• [TASK INPUT]
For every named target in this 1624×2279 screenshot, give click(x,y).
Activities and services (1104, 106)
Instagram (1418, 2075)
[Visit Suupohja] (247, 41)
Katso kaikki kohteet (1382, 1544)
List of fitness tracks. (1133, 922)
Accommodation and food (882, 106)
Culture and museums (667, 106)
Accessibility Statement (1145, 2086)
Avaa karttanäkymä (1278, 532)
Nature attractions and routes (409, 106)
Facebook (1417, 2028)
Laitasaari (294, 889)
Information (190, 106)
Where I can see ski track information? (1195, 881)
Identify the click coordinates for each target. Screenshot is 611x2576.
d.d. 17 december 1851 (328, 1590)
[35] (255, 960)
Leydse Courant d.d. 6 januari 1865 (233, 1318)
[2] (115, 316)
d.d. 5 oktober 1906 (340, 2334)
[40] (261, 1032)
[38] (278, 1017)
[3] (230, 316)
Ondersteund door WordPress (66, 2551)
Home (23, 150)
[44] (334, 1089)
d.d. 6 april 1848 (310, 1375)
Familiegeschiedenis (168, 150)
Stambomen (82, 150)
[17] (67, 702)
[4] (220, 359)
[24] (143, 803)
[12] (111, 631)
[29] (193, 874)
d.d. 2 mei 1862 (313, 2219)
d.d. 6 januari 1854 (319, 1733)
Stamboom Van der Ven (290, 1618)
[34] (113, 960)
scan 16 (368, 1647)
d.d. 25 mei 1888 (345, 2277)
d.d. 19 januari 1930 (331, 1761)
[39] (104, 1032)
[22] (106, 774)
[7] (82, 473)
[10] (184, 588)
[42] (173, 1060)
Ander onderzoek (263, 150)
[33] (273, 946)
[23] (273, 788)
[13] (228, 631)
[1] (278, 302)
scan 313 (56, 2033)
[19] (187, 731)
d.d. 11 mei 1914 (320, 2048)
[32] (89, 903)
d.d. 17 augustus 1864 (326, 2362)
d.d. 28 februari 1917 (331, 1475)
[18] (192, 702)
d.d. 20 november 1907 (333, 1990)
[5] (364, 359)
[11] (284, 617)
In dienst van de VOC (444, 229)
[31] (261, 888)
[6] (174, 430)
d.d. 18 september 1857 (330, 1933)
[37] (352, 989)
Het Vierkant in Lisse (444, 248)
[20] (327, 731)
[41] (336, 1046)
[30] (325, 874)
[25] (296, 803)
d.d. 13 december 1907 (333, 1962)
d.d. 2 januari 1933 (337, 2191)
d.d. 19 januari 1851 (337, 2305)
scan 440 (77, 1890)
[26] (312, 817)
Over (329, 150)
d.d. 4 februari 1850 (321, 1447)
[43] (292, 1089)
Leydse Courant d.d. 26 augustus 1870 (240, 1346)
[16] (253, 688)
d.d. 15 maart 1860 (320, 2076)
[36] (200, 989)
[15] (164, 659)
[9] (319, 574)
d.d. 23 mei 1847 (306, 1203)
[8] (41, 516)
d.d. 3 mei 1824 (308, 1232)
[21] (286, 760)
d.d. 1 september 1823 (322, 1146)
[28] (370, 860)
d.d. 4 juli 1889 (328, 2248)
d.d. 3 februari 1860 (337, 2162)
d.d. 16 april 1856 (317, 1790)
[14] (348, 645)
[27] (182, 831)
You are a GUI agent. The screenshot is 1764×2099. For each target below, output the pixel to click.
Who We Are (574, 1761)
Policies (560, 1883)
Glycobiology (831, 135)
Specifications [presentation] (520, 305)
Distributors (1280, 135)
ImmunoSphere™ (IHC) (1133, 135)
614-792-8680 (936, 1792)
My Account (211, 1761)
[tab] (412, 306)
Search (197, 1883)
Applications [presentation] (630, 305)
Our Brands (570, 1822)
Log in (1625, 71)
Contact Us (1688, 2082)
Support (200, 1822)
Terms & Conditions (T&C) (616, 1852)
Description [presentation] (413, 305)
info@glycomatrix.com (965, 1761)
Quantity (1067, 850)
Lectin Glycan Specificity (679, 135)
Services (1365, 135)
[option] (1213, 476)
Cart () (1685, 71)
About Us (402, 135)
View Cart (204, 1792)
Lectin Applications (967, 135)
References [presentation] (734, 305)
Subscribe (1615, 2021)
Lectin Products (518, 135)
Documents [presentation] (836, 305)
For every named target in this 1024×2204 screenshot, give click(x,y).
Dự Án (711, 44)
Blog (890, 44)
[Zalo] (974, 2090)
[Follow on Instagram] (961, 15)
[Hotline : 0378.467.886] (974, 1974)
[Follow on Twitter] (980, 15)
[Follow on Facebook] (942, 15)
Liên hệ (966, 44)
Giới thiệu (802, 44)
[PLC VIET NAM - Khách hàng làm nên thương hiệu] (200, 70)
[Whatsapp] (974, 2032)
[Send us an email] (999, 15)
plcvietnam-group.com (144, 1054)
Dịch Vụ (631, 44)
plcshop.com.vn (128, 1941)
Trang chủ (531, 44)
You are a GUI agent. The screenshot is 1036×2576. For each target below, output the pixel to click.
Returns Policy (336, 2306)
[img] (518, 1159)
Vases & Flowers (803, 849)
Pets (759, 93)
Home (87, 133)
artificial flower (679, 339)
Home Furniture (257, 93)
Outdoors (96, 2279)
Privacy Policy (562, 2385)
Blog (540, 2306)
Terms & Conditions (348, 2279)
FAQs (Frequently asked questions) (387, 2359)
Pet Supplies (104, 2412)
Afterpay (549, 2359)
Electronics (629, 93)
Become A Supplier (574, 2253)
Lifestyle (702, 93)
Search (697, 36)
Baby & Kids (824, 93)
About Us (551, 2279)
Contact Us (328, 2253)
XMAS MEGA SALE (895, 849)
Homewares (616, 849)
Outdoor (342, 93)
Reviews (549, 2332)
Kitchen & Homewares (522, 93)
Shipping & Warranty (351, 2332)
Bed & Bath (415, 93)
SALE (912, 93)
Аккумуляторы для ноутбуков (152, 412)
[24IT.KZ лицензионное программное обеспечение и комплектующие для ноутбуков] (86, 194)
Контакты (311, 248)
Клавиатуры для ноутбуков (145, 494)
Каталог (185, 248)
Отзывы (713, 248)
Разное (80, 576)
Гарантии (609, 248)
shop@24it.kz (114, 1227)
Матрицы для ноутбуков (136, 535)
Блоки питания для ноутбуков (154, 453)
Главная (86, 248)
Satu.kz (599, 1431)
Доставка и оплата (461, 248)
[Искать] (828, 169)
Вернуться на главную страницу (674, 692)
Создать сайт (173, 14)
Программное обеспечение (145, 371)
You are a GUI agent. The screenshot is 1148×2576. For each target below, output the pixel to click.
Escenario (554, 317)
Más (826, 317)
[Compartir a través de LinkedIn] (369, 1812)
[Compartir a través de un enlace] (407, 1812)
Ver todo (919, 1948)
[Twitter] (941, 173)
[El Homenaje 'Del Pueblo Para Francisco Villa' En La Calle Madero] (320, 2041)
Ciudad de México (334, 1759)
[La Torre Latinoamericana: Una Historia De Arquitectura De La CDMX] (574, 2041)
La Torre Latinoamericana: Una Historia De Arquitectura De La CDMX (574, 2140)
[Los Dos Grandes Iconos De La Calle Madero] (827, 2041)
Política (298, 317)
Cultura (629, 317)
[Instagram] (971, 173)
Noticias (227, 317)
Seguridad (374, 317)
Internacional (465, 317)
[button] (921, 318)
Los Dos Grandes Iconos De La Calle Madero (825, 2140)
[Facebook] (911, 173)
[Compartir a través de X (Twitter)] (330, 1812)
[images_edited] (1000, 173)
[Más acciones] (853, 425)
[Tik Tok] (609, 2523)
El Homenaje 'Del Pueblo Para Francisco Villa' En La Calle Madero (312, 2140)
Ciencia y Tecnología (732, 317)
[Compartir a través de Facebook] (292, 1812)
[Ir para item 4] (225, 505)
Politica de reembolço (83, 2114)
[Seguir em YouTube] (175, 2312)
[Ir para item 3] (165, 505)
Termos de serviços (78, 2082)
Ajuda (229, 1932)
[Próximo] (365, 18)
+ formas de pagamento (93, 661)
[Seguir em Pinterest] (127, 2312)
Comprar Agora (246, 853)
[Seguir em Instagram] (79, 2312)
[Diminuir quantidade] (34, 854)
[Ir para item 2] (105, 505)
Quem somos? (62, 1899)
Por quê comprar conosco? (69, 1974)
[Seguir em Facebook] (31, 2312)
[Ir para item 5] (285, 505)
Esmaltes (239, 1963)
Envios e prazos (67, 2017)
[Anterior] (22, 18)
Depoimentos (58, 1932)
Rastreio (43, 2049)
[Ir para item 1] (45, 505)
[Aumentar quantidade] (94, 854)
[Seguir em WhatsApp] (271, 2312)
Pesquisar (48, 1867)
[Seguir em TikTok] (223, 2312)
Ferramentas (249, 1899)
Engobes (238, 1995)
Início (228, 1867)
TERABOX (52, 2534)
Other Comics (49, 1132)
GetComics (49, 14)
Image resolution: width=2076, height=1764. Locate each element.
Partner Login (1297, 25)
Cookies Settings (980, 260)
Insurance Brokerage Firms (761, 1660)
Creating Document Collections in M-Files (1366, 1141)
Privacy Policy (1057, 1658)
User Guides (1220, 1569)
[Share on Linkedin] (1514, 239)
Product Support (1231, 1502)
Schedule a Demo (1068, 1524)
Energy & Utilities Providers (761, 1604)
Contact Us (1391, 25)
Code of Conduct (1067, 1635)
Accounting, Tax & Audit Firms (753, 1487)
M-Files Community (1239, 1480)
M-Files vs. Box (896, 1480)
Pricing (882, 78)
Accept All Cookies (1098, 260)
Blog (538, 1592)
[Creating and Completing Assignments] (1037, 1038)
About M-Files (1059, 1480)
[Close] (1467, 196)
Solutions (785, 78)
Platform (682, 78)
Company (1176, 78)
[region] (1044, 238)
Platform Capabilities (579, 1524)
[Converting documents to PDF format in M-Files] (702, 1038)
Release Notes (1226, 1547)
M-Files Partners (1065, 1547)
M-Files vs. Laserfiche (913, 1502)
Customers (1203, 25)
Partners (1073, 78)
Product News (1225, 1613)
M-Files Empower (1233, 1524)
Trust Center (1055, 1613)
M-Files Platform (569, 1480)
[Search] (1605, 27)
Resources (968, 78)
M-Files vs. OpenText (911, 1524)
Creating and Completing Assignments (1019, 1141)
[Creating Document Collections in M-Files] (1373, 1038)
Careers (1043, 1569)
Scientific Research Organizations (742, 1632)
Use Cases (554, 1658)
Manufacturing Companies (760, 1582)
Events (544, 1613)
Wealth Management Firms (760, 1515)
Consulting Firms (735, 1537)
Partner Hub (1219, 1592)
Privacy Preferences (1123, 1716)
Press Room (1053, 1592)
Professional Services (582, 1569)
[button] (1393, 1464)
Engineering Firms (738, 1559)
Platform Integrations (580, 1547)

• [AIM OF THE TASK] The required answer is the run of lines above, starting at the line with "[Compartir a través de X" and ending at the line with "Pesquisar (48, 1867)", reproduced exactly with both ends.

• [EXERCISE OUTPUT]
[Compartir a través de X (Twitter)] (330, 1812)
[images_edited] (1000, 173)
[Más acciones] (853, 425)
[Tik Tok] (609, 2523)
El Homenaje 'Del Pueblo Para Francisco Villa' En La Calle Madero (312, 2140)
Ciencia y Tecnología (732, 317)
[Compartir a través de Facebook] (292, 1812)
[Ir para item 4] (225, 505)
Politica de reembolço (83, 2114)
[Seguir em YouTube] (175, 2312)
[Ir para item 3] (165, 505)
Termos de serviços (78, 2082)
Ajuda (229, 1932)
[Próximo] (365, 18)
+ formas de pagamento (93, 661)
[Seguir em Pinterest] (127, 2312)
Comprar Agora (246, 853)
[Seguir em Instagram] (79, 2312)
[Diminuir quantidade] (34, 854)
[Ir para item 2] (105, 505)
Quem somos? (62, 1899)
Por quê comprar conosco? (69, 1974)
[Seguir em Facebook] (31, 2312)
[Ir para item 5] (285, 505)
Esmaltes (239, 1963)
Envios e prazos (67, 2017)
[Anterior] (22, 18)
Depoimentos (58, 1932)
Rastreio (43, 2049)
[Ir para item 1] (45, 505)
[Aumentar quantidade] (94, 854)
[Seguir em WhatsApp] (271, 2312)
Pesquisar (48, 1867)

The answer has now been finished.